For organizations to make the most of data and analytics, there are four foundational principles they need to consider.

Make analytics easy. Organizations need to move away from relying on experts and specialists to write code and move to code-free/code friendly analytics automation platforms that allow everyone, no matter their skill level, to use data and analytics. Platforms should have built-in smarts to increase efficiency by finding stories, anomalies, and insights hidden deep in data.

Cover everything. Do away with the bespoke systems of the past. Modern analytics platforms should cover the entire analytics life cycle, including data access, ELT, prep and blend, data enrichment, analytics, geospatial, automated machine learning (auto ML), and automated insight generation leading to business outcomes.

Be everywhere. The platform needs to be everywhere, needs to accept all the necessary data types and sources, from legacy on-premises databases to modern cloud data warehouses, applications, and robotic process automation (RPA) bots.

Enable everyone. No matter the job role, skill level, department, or industry, the analytics platform needs to allow everyone to participate in the analytics process. The platform needs to “meet people where they are” in terms of skill level: from the tech-savvy data engineer wrangling huge data sets to accountants who need to extract insights from PDF files. In the end, organizations that can unleash the creativity and innovation of their knowledge workers will have a competitive advantage over those who rely on specialized teams alone.

Once organizations have applied these four principles, there are two further keys to helping them unlock their organizational potential and achieve innovation at scale with analytics.

Improve the skills of your workforce. To create a culture of analytics and become truly data driven, your organization needs to become data literate. This creates a community through learning, empowers employees with new and diverse projects, and increases total ROI. According to the World Economic Forum, more than half of all employees around the world will need to improve their skills by 2025 or they risk becoming unemployed. The Harvard Business Review recommends the following six strategies to increase workforce skills:

  • Treat skill improvement as an investment, not a business expense
  • Use projects rather than simple modules to improve skills
  • Make it fun -- gamify the experience
  • Be data driven; use analytics to understand skill levels and opportunities across the organization
  • Form learning partnerships rather than doing it alone
  • Give employees the time and flexibility to design their own curriculum

Democratize analytics across the organization. This is one of the core elements of the future-of-work road map for organizational success. Creating actionable data and analytics programs to educate employees is one of the most effective ways to democratize analytics. Once employees are educated and have access to analytics insights, roles within an organization should reflect data-driven decision-making.

_Recorded data_
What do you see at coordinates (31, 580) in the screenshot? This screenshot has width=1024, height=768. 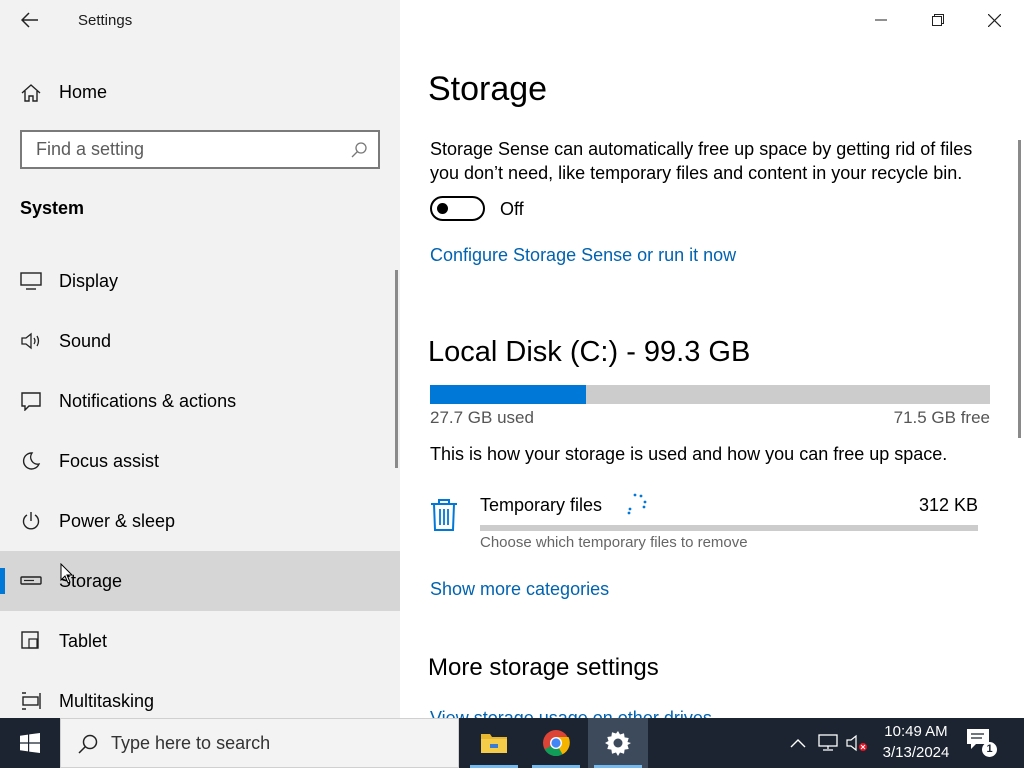 I see `drive-icon` at bounding box center [31, 580].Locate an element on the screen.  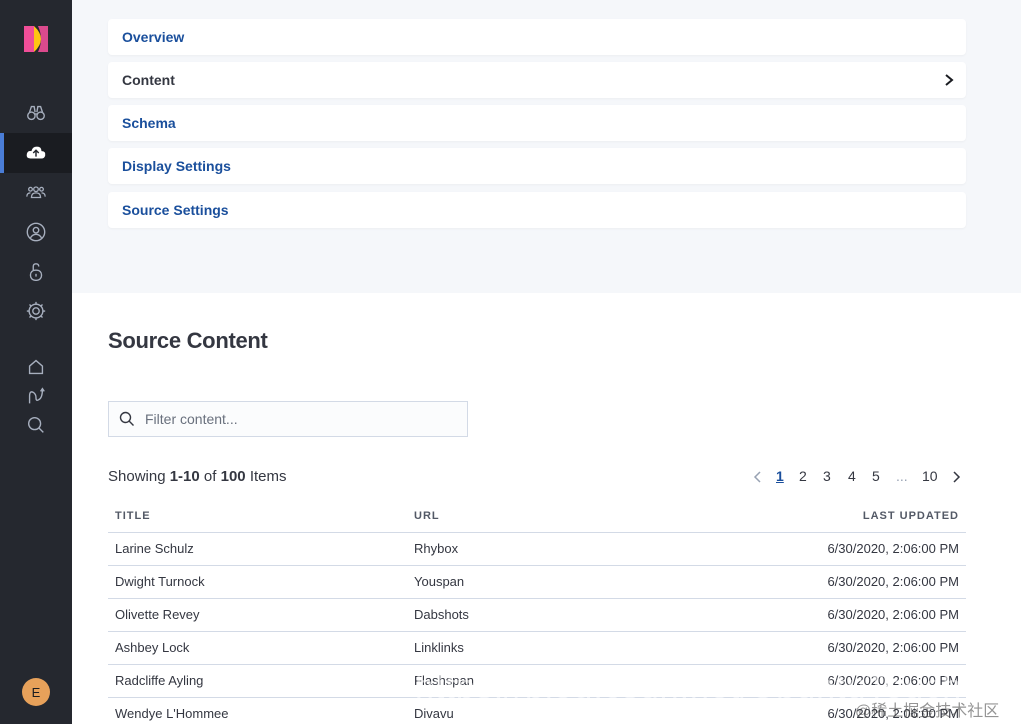
avatar-initial: E is located at coordinates (36, 692).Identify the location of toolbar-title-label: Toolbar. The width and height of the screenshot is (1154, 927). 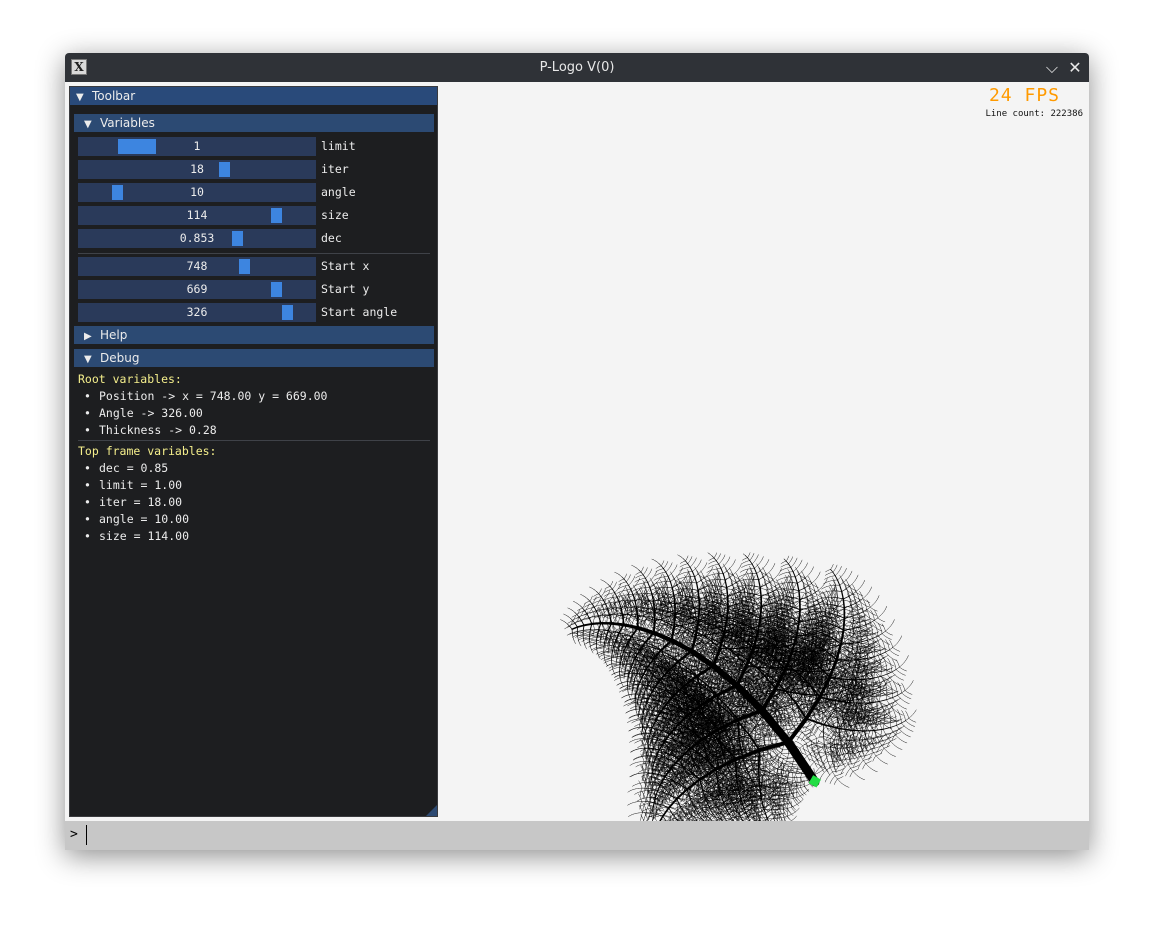
(114, 96).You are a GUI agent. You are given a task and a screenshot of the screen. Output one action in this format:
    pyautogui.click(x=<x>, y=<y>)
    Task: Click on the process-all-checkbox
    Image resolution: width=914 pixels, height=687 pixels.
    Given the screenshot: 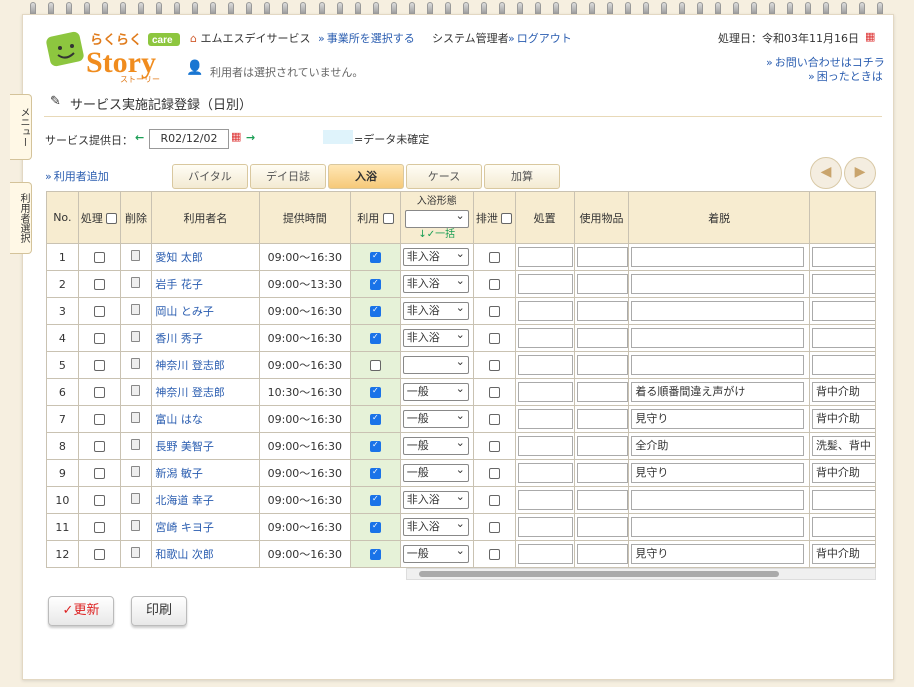 What is the action you would take?
    pyautogui.click(x=112, y=218)
    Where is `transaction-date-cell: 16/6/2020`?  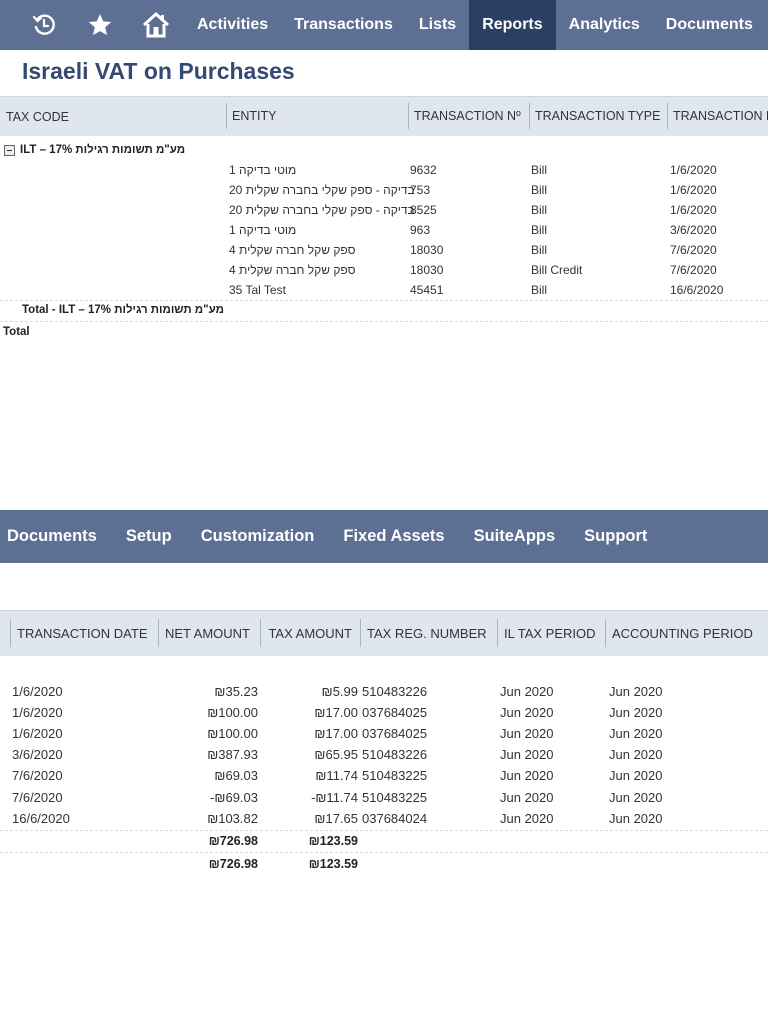
transaction-date-cell: 16/6/2020 is located at coordinates (697, 290).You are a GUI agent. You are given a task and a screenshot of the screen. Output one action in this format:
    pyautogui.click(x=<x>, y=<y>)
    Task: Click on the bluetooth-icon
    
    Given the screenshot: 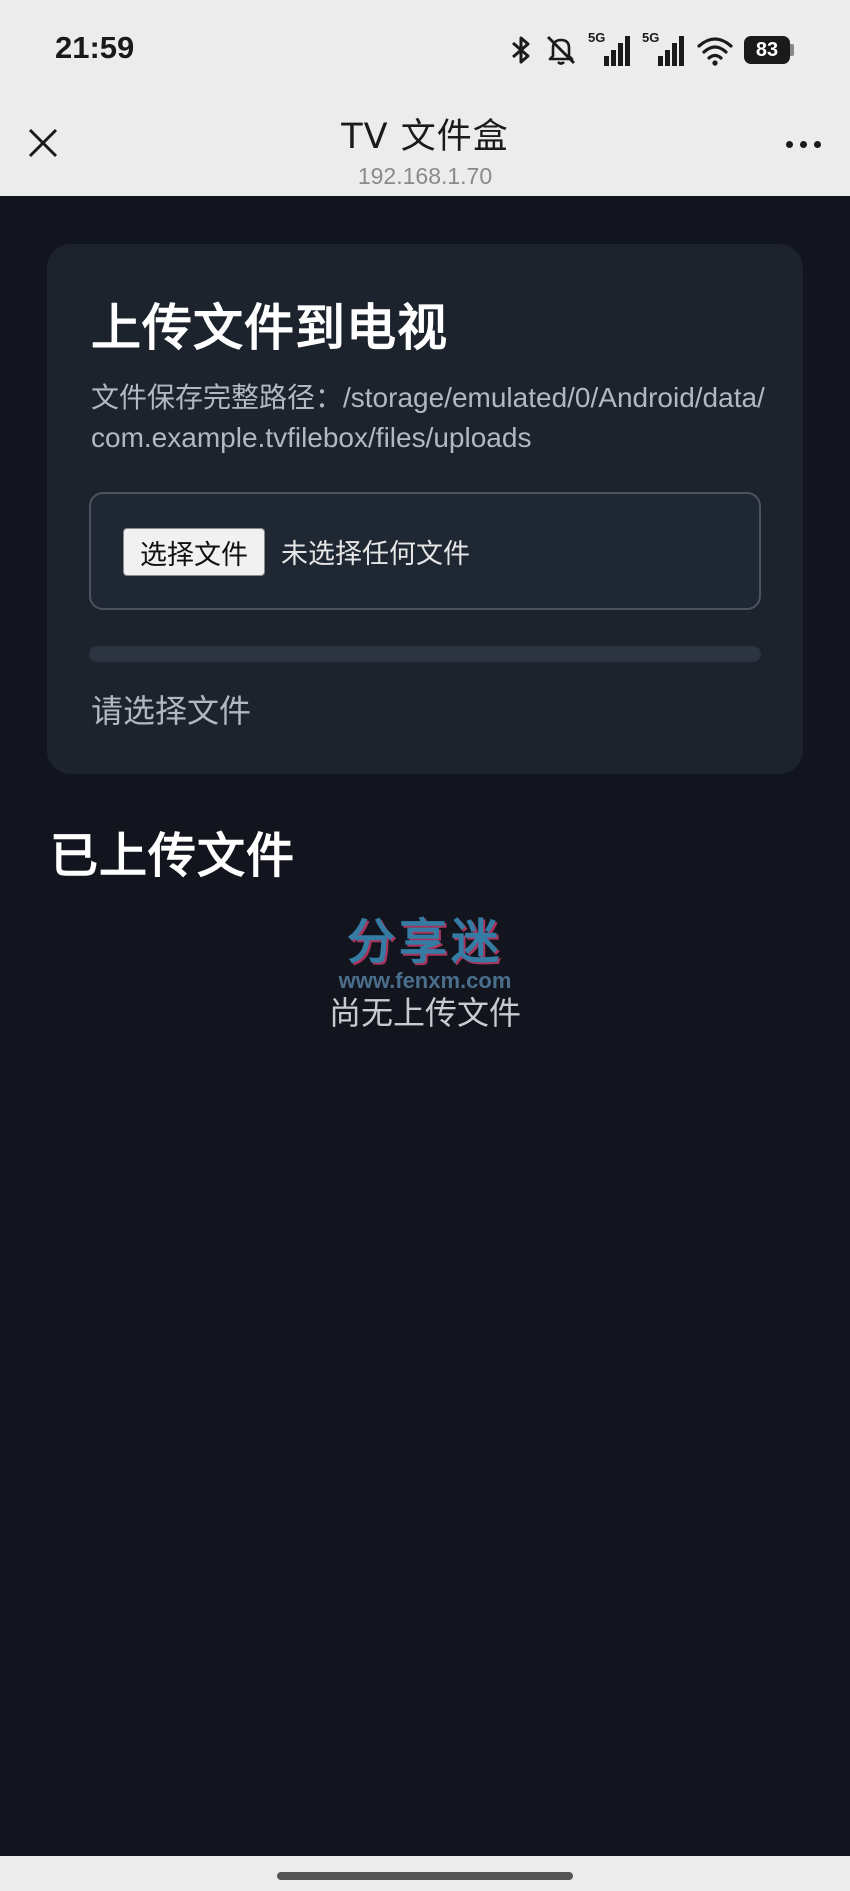 What is the action you would take?
    pyautogui.click(x=521, y=50)
     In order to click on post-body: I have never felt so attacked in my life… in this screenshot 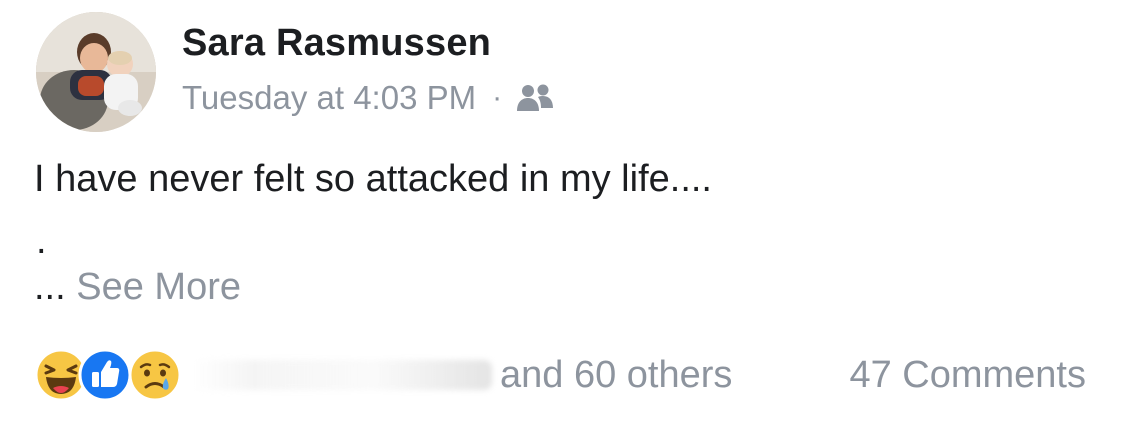, I will do `click(373, 179)`.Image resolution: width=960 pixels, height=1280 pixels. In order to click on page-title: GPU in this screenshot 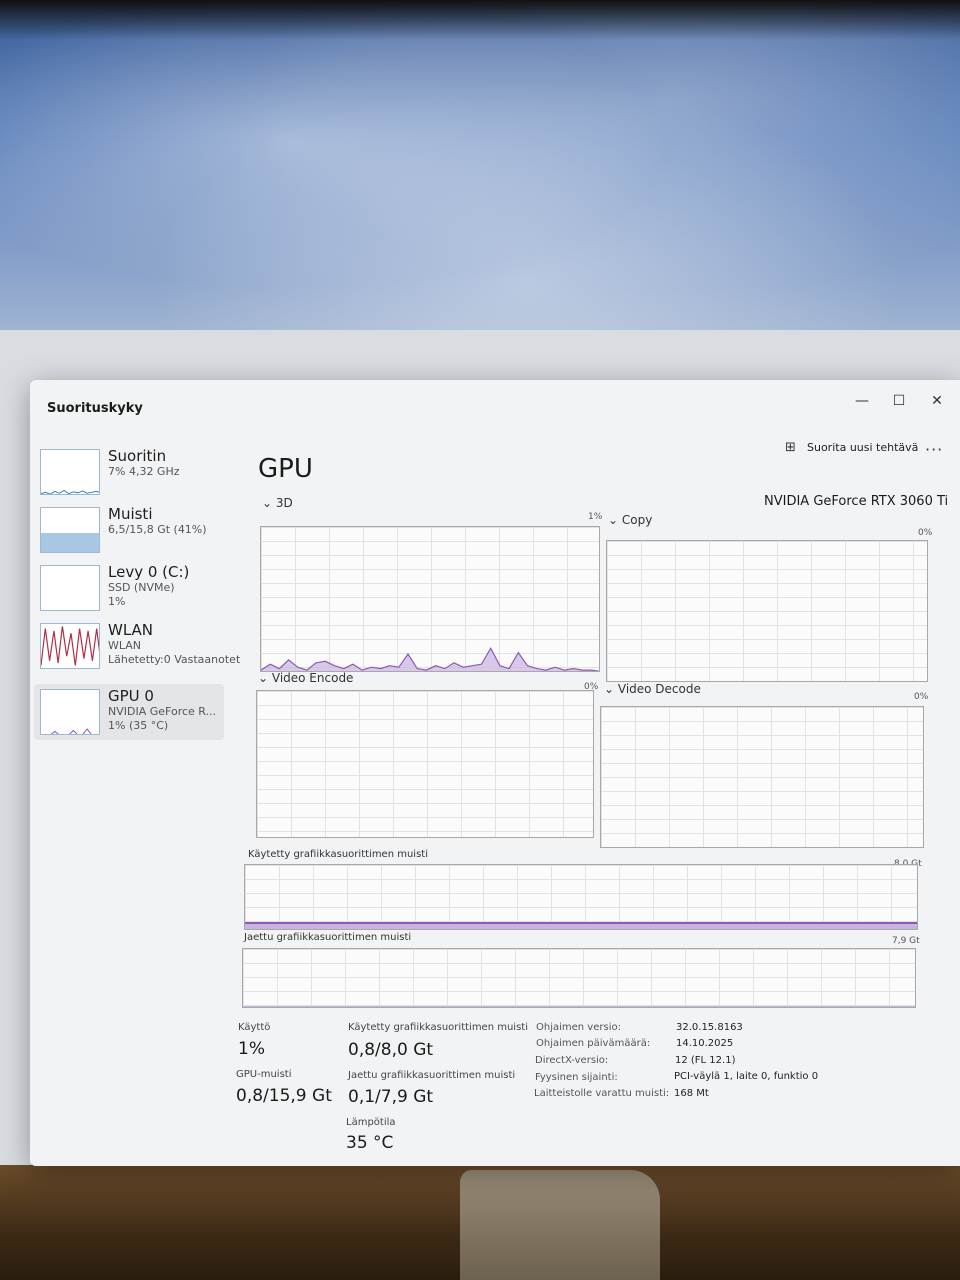, I will do `click(286, 469)`.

_Task instructions_
A. Reproduce the analytics passage between "Be everywhere. The" and "automation (RPA) bots.", inclusive.
B. In the analytics passage, which source recommends six strategies to increase workforce skills?

_Solved problems_
A.
Be everywhere. The platform needs to be everywhere, needs to accept all the necessary data types and sources, from legacy on-premises databases to modern cloud data warehouses, applications, and robotic process automation (RPA) bots.

B. The Harvard Business Review.